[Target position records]
┄┄┄┄┄┄┄┄┄┄

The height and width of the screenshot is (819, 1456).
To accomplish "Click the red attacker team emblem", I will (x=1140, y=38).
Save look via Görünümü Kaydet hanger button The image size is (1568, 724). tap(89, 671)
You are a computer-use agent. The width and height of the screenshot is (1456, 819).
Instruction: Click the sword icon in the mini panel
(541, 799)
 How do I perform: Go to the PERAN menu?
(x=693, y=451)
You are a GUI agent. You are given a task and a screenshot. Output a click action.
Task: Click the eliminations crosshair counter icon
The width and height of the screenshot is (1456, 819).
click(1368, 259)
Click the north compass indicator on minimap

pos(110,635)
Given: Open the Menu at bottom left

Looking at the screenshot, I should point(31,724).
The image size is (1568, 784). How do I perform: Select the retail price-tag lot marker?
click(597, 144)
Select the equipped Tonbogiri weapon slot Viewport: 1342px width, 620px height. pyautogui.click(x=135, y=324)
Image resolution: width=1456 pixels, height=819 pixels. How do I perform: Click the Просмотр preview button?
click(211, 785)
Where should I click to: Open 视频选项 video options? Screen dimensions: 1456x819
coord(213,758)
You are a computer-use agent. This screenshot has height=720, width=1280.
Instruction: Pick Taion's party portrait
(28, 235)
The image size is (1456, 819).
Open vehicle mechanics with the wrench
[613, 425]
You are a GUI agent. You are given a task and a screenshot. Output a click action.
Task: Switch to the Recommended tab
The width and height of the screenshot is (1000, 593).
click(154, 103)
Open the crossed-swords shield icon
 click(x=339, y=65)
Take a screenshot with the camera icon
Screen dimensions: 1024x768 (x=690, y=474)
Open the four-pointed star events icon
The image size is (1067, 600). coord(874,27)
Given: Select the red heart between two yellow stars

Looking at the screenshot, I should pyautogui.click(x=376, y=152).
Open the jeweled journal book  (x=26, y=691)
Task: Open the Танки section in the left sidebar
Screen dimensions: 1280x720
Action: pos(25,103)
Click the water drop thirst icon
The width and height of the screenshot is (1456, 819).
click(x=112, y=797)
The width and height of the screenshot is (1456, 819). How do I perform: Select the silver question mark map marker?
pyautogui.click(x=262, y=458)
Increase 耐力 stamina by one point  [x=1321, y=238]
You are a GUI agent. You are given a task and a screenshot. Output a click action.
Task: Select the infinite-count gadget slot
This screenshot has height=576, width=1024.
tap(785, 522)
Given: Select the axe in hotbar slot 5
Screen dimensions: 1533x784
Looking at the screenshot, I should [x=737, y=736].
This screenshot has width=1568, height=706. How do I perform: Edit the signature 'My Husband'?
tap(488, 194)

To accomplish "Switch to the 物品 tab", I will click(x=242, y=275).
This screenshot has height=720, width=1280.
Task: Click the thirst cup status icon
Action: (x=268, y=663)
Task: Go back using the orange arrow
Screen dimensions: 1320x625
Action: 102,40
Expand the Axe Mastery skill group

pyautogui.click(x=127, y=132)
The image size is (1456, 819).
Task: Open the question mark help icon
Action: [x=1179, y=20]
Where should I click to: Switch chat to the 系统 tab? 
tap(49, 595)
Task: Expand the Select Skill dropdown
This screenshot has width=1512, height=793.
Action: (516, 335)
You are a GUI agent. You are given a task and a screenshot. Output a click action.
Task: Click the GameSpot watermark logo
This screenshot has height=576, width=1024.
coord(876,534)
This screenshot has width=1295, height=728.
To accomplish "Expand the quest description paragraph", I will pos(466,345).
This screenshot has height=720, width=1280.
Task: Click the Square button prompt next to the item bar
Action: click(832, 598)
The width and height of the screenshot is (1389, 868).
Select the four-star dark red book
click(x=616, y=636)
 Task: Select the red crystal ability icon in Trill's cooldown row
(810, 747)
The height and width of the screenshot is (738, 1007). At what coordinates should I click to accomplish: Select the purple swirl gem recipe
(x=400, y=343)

┄┄┄┄┄┄┄┄┄┄

◆ Given exercise:
Copy the lines of the records exactly, starting with the line that contains "Task: Select the red" and continuing through the last line of the records.

◆ The reply:
 Task: Select the red crystal ability icon in Trill's cooldown row
(810, 747)
The height and width of the screenshot is (738, 1007). At what coordinates should I click to accomplish: Select the purple swirl gem recipe
(x=400, y=343)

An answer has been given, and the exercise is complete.